--- What is being asked ---
Can you quote every line of the listing below word for word, leaving the pictures out?

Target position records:
━━━━━━━━━━━━━━━━━━━━━━━━━━━━━━
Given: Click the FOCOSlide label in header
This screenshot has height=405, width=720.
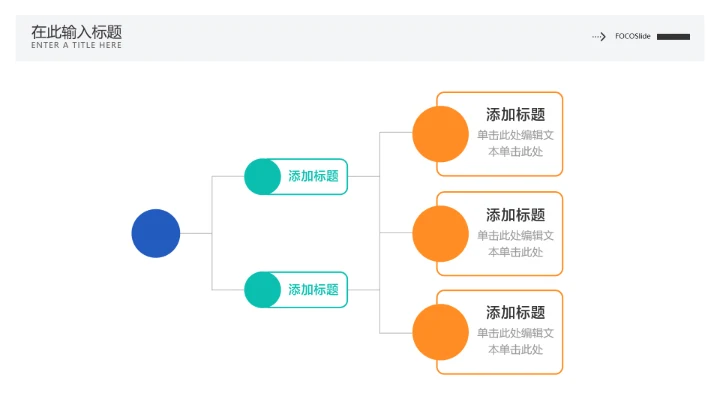Looking at the screenshot, I should coord(633,37).
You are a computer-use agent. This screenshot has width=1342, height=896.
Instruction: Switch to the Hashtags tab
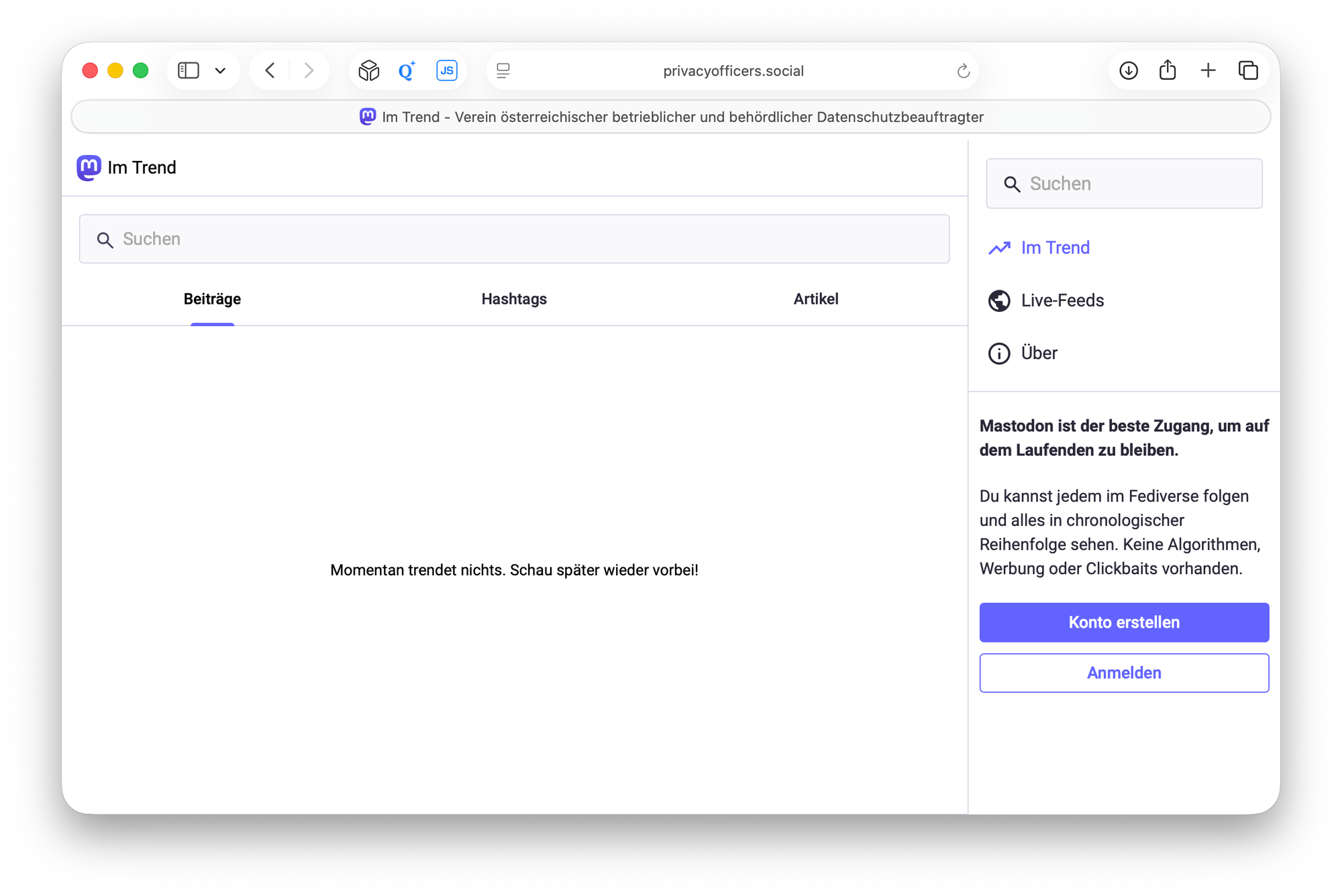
━━━━━━━━━━━━━━━━━━━━━━━━━━━━━━
--- Solution to the problem ---
Given: Click the FOCOSlide label in header
This screenshot has height=405, width=720.
Looking at the screenshot, I should coord(633,37).
You are a computer-use agent. This screenshot has width=1342, height=896.
Instruction: Switch to the Hashtags tab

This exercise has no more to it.